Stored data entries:
* * * * * * *

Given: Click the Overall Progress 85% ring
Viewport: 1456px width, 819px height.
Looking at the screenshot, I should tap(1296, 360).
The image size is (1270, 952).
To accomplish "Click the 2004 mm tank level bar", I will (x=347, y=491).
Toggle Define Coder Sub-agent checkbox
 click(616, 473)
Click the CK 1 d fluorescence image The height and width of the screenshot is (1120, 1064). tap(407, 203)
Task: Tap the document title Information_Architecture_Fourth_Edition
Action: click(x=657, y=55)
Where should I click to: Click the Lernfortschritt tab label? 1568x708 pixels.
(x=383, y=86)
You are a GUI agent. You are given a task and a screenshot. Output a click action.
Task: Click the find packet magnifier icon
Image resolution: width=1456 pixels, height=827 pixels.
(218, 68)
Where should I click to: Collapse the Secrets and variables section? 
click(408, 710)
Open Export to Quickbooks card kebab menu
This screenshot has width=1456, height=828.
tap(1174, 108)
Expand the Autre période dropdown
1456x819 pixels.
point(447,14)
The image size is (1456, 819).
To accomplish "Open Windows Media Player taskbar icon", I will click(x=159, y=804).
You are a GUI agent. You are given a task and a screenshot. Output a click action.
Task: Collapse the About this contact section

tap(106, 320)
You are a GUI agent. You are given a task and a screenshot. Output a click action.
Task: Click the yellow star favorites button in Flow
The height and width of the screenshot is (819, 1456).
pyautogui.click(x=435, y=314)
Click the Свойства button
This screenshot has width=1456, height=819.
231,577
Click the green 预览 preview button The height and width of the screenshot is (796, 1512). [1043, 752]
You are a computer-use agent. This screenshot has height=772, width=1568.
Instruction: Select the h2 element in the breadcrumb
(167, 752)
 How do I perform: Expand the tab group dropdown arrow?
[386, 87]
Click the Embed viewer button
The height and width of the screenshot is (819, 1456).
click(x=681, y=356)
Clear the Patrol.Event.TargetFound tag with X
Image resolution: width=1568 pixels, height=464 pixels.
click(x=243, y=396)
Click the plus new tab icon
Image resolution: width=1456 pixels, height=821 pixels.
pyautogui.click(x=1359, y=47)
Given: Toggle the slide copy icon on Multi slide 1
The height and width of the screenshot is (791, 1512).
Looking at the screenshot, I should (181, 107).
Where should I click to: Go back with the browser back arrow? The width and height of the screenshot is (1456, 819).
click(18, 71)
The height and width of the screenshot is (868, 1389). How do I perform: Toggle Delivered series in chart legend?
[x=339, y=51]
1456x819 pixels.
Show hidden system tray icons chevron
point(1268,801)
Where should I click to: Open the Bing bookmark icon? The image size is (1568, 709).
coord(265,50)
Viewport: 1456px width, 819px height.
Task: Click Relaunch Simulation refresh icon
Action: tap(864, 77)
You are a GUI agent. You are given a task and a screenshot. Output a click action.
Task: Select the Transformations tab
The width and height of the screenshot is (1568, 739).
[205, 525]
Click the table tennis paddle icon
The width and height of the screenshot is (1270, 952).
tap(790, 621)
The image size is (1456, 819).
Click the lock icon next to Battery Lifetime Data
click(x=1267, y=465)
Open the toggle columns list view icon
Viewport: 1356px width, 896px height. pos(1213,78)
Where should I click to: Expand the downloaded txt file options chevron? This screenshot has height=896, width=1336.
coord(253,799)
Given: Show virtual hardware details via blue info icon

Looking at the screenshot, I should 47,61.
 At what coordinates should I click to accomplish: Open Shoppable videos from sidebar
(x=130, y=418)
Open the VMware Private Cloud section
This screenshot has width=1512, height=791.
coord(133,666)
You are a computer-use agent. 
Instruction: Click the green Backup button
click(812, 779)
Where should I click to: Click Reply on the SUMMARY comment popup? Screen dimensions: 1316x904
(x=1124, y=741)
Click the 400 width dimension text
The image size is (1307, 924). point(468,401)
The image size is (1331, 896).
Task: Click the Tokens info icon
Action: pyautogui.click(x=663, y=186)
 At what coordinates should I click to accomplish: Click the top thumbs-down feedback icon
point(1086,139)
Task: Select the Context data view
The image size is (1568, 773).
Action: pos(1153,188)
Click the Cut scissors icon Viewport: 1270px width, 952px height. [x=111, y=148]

* * * * * * *

Instructions to follow – Among the lines above, repeat exactly those from the line with "Instruction: Select the" to the line with "Clear the Patrol.Event.TargetFound tag with X", counting both ends.

Exercise answer –
Instruction: Select the h2 element in the breadcrumb
(167, 752)
 How do I perform: Expand the tab group dropdown arrow?
[386, 87]
Click the Embed viewer button
The height and width of the screenshot is (819, 1456).
click(x=681, y=356)
Clear the Patrol.Event.TargetFound tag with X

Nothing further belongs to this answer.